Seasoned PLA watcher Dennis Blasko has already written the authoritative exegesis of China’s new military white paper. Most points need not be recounted here. It is, however, useful to take a closer look at the content bearing on China’s relationship with the sea, given that domain’s growing importance in Chinese strategic thinking.

Some insights from the 2015 white paper can only be unearthed through close study of the original Chinese text. …  Chinese translators have rendered the original word jinglue (经略) as “manage,” but this verb does not remotely begin to capture the depths of connotation. The full phrase, “jinglue haiyang,” or strategic management of the sea, has a past worth recounting. First proposed by the father of Chinese naval strategy, Admiral Liu Huaqing, this concept has long enjoyed some degree of currency in Chinese discussions on Chinese sea power. However, it seems not to have turned up in official policy statements until fairly recently. We can trace its public adoption to July 2013, when Chinese head of state Xi Jinping formally endorsed it at a Politburo meeting.

What does it mean? A close reading of authoritative Chinese sources reveals that in the military context “jinglue haiyang” means having the ability to determine what does and does not take place at sea in peacetime. Operationally, it involves close cooperation between Chinese maritime law enforcement forces, which impose the Chinese legal order within Chinese-claimed waters, and the PLA Navy, which serves as a “backstop” (houdun) for their depredations. As such, it is a far less benign term than is implied by its English translation. Its first appearance in a Chinese military white paper is obviously very significant. …

In Chinese texts, “rights protection” (weiquan) refers to efforts to defend and advance China’s position in its maritime disputes. This priority is in constant tension with “stability maintenance” (weiwen), i.e., policies that seek to promote amicable relations with other disputants. The 2015 white paper says that China must chart a course that strikes the right balance between these two competing objectives. …
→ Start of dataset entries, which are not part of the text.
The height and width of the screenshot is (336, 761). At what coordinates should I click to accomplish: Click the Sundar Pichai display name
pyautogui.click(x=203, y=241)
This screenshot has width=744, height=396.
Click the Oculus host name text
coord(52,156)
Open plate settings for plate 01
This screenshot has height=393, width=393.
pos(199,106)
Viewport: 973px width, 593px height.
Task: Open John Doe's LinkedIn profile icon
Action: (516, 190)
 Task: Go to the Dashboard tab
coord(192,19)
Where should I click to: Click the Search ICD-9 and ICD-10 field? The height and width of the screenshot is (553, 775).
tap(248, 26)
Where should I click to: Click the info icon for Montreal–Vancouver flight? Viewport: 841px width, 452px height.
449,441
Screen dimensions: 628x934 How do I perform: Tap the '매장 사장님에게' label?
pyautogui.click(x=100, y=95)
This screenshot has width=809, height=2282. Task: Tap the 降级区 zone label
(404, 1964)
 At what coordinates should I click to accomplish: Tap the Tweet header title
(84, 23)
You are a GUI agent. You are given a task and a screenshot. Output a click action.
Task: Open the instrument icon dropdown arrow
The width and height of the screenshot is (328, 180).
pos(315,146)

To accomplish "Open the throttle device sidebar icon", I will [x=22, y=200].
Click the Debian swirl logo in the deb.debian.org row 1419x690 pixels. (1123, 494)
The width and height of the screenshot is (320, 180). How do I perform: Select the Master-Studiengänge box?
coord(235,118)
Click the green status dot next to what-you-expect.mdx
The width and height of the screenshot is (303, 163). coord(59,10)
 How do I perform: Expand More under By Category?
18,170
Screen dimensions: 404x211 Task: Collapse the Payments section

Many Chinese scholars, and almost all American observers, believe that China’s maritime policy experienced a fundamental change in 2012. In that year, China became much more assertive at sea. This policy shift (zhuanbian) was formally endorsed by Xi Jinping at the July 2013 Politburo session cited above. In the official summary of his remarks, Xi calls for China to “safeguard national maritime rights and interests and focus on promoting a shift toward overall planning and consideration of both rights protection and stability maintenance.” In this scarcely penetrable prose, Xi is saying that in the past China had attached too much importance to stable relations with its neighbors, to the cost of “rights protection.” Under Xi’s leadership, China would balance these competing objectives in a way that favored rights over stability.  

That this formulation appears in the new white paper suggests continued support for Xi’s more assertive policies in the maritime domain, despite the reputational and other costs China has paid since 2012. Thus, the new white paper sheds light on Chinese resolve to pursue its current path of expansion in maritime East Asia and provides documentary evidence of the policies guiding Chinese behavior at sea. …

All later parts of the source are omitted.